Please do your part to speak out against the use of mercenaries, not only in Iraq, but worldwide. The last thing that we should have to worry about is private corporate armies with no allegiance, no true country, and no real accountability. It is disturbing that we hear reports of "security contractors" working traffic for VIPs and firing upon cars with families in them for failure to come to a complete stop or reports of mercenaries firing into civilians, using them as target practice.

"People cannot tell the difference between the mercenaries and soldiers because they all wore the same uniform, had the same weapons, spoke the same language and came from the same place."
-- Agim Hasku

1 comment:

Anonymous said...

You might want to take a look at the book "The Sandline Affair" by Sean Dorney (an Australian journalist with extensive PNG experience).

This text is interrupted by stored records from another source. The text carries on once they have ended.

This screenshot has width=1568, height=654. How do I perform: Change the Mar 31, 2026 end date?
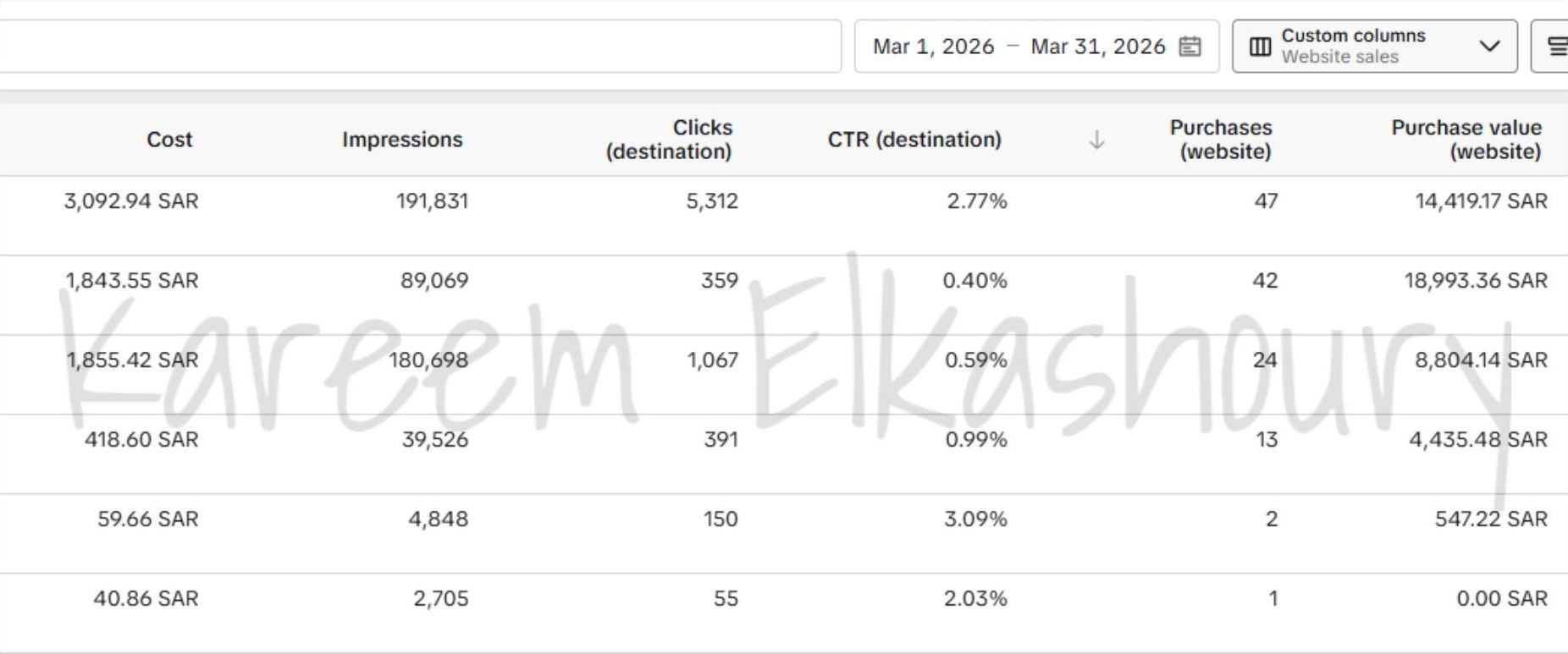coord(1098,47)
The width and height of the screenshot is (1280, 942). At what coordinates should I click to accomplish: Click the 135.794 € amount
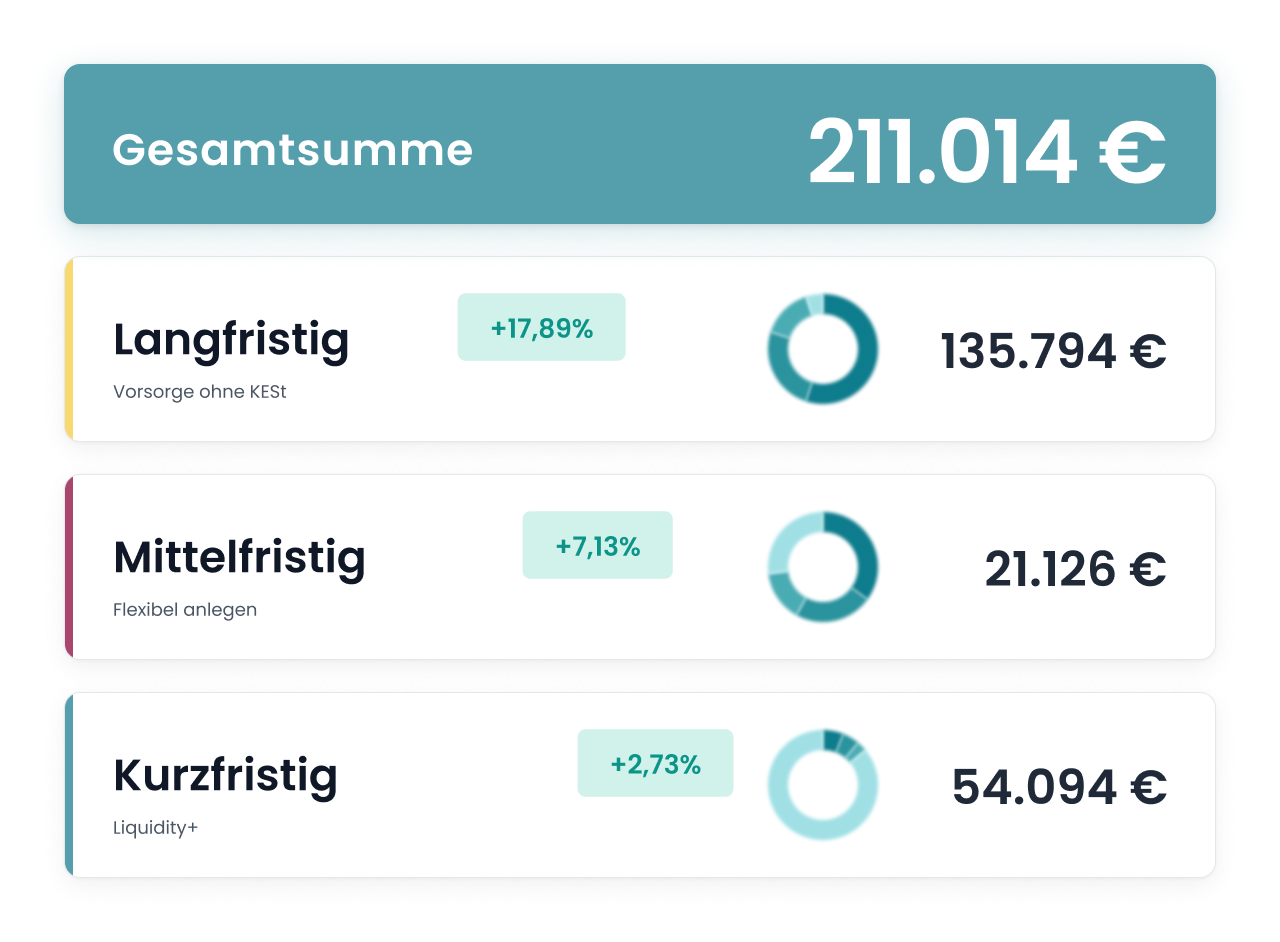(x=1054, y=351)
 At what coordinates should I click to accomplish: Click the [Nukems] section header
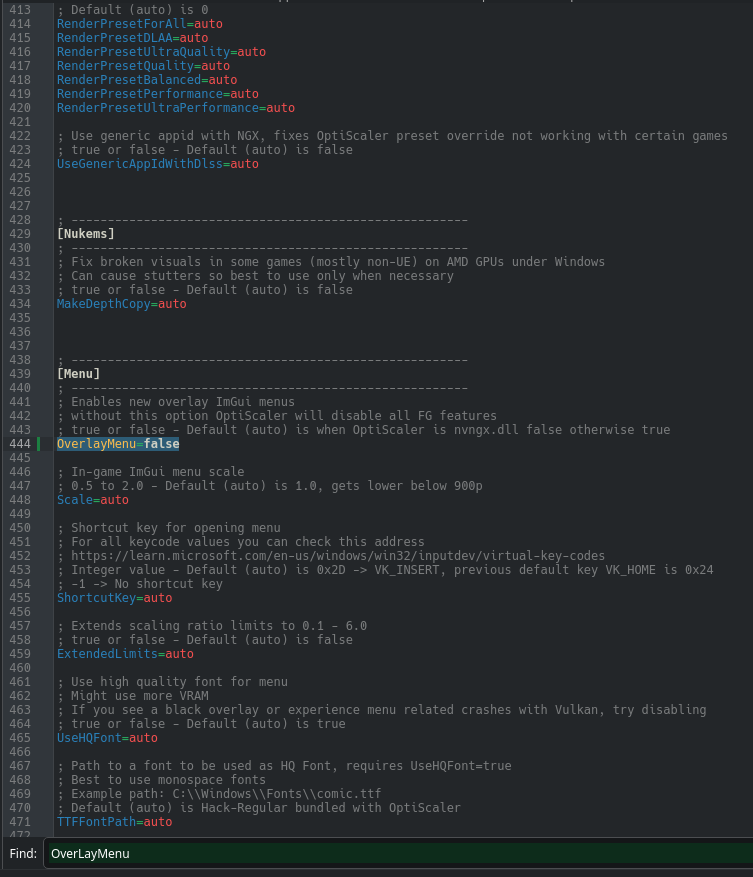click(x=86, y=234)
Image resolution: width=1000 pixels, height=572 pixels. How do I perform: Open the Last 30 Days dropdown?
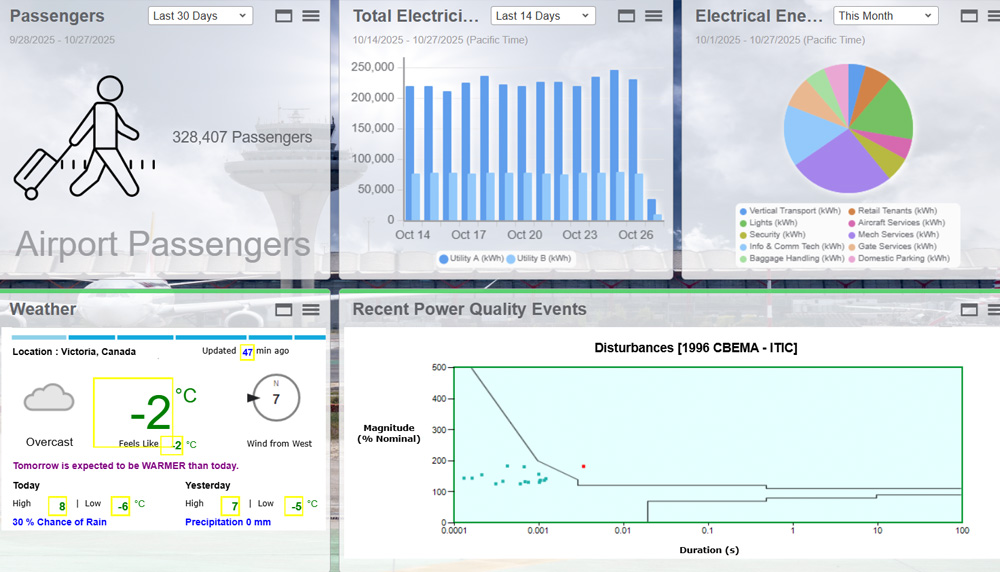(x=200, y=16)
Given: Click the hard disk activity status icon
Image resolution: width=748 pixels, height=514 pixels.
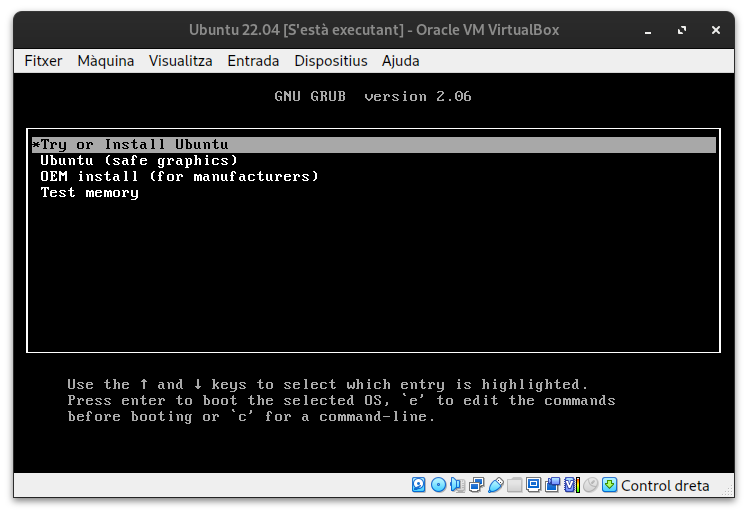Looking at the screenshot, I should 419,485.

There's a lot of detail about the initial contacts between Spicer and the PNG government, the sometime-bizarre ways in which the money was gotten, and so on.

A small quibble -- for better or worse, Bougainville was already part of PNG (and had been part of the Territory of Papua New Guinea before independence). It's certainly true that the Bougainvilleans pressed for independence (at least many of them did) but in effect what PNG did was to say, "no, you're still with us."

None of this takes away from your main points about Spicer and his gang.